+++ EXTRACTED TEXT

# vinyl fence installation



## Tom R (Jun 1, 2004)

orionkf said:


> Have you ever encountered posts w/ the conc above grade? (and sloping away from the post, of course.) This is the way I was taught.
> 
> And actually, cedar seems to be just as suseptible. I always thought that it was because of the dirt surrounding the posts.
> 
> What kind of warranty do fences usually get?



Sure, - - the concrete above grade is just fine (probably even better), - - it just doesn't look as good as the grass, that's all. 

Yes, the soil is part of it's succeptibility, it's holding moisture in and air out.

I don't know what kind of warranty fences usually get, - - I'm not a fence guy, - - I do all home improvements. My experience with posts in the ground is more with decks than with fencing. Most of my decks are with a 'continuous' post (and rail) system.


----------



## Mike Finley (Apr 28, 2004)

Tom R said:


> And remember that the 'standard' PT posts sold at the big box stores are only pressurized at .25 (pounds per cubic foot), - - whereas 'ground-contact' PT posts need to be pressurized at .40


Great point, and also is what I am talking about that most fence contractors don't do anything in regard to longevity, nor are most homeowner willing to worry about the life of a fence beyond their use of it.

99% of what we see around here is cedar and not PT.

If you want the ultimate. Just do metal posts in cement. End of story, all done, nothing left to do but wait for the pickets to rot off before the post ever will. Good luck finding a homeowner who will do it though. Even though in proportion the cost of the metal posts over wood aren't that high when you consider that they should last for what? 50-100 years? What's that, like 5-6 new fences? If you don't know what I'm talking about these are not round posts like the kind you see for a metal fence. You screw a picket on them and they disapear and the entire fence looks like it is made of cedar. :Thumbs:


----------



## Mike Finley (Apr 28, 2004)

++++++

GIVEN REQUEST A:
Answer these questions about the vinyl fence installation thread:
(i) What rating do ground-contact PT posts need to be pressurized at?
(ii) According to Mike Finley, what makes up 99% of the fences in his area?
(iii) According to Tom R, what does the soil around a post do that makes it susceptible?
The fence thread and the rows that follow it are unrelated material.

+++ AVAILABLE DATA

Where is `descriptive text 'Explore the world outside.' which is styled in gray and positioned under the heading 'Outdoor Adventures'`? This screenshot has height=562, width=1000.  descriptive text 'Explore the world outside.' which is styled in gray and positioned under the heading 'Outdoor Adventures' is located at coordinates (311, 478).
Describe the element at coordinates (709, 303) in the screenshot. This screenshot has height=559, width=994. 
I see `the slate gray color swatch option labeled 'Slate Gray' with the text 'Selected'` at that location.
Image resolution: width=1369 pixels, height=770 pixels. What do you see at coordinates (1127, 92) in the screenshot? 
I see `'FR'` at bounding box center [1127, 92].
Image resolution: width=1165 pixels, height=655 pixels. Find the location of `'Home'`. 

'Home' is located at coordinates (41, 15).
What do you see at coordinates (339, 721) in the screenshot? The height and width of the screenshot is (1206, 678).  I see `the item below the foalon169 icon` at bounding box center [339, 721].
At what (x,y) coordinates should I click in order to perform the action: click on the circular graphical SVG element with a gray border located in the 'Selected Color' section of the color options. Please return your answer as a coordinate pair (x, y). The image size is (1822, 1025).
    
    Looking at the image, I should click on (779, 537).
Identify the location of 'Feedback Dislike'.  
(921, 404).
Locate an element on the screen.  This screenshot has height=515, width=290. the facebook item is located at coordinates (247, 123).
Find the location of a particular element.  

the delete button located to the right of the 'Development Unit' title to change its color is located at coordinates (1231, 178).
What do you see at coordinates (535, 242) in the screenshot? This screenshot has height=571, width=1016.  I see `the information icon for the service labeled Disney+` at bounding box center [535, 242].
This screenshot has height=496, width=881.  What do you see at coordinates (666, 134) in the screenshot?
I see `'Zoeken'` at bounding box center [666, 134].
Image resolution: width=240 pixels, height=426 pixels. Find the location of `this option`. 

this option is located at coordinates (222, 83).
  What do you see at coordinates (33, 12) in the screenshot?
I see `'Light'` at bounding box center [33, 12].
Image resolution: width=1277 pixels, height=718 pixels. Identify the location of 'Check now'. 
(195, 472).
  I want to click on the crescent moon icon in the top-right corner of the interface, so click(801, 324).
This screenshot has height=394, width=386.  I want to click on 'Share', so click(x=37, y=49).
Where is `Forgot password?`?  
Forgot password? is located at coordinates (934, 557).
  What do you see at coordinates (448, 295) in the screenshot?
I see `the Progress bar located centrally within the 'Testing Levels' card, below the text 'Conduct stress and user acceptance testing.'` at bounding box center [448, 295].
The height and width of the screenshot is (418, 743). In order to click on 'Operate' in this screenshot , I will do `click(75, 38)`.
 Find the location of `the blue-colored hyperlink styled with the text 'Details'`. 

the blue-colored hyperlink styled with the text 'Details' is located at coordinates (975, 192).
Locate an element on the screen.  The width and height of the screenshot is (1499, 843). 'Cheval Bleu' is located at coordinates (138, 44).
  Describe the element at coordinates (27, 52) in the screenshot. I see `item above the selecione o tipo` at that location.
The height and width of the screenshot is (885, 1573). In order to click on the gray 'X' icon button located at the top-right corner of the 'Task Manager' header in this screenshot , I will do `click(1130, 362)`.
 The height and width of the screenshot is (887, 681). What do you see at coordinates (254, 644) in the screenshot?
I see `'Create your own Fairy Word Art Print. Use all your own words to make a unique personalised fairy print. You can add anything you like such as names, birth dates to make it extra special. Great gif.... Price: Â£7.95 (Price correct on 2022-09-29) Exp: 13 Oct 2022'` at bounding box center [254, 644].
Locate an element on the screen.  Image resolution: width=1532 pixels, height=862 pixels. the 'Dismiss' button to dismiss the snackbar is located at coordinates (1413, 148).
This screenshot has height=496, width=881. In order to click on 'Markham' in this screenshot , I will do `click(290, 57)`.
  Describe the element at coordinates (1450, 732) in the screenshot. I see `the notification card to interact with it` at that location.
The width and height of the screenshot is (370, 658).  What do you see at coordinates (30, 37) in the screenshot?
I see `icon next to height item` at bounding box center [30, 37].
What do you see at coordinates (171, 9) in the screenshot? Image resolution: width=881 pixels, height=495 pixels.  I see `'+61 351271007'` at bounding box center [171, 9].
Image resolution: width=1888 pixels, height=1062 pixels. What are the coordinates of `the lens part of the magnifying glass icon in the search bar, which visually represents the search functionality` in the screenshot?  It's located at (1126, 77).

++++++

GIVEN REQUEST B: Retype the rows from the one containing "The height and width of the screenshot is (885, 1573)." through the last row, including both ends.

FULL RESPONSE A:
(i) .40 (pounds per cubic foot)
(ii) Cedar
(iii) It holds moisture in and air out.

FULL RESPONSE B:
The height and width of the screenshot is (885, 1573). In order to click on the gray 'X' icon button located at the top-right corner of the 'Task Manager' header in this screenshot , I will do `click(1130, 362)`.
 The height and width of the screenshot is (887, 681). What do you see at coordinates (254, 644) in the screenshot?
I see `'Create your own Fairy Word Art Print. Use all your own words to make a unique personalised fairy print. You can add anything you like such as names, birth dates to make it extra special. Great gif.... Price: Â£7.95 (Price correct on 2022-09-29) Exp: 13 Oct 2022'` at bounding box center [254, 644].
Locate an element on the screen.  Image resolution: width=1532 pixels, height=862 pixels. the 'Dismiss' button to dismiss the snackbar is located at coordinates (1413, 148).
This screenshot has height=496, width=881. In order to click on 'Markham' in this screenshot , I will do `click(290, 57)`.
  Describe the element at coordinates (1450, 732) in the screenshot. I see `the notification card to interact with it` at that location.
The width and height of the screenshot is (370, 658).  What do you see at coordinates (30, 37) in the screenshot?
I see `icon next to height item` at bounding box center [30, 37].
What do you see at coordinates (171, 9) in the screenshot? Image resolution: width=881 pixels, height=495 pixels.  I see `'+61 351271007'` at bounding box center [171, 9].
Image resolution: width=1888 pixels, height=1062 pixels. What are the coordinates of `the lens part of the magnifying glass icon in the search bar, which visually represents the search functionality` in the screenshot?  It's located at (1126, 77).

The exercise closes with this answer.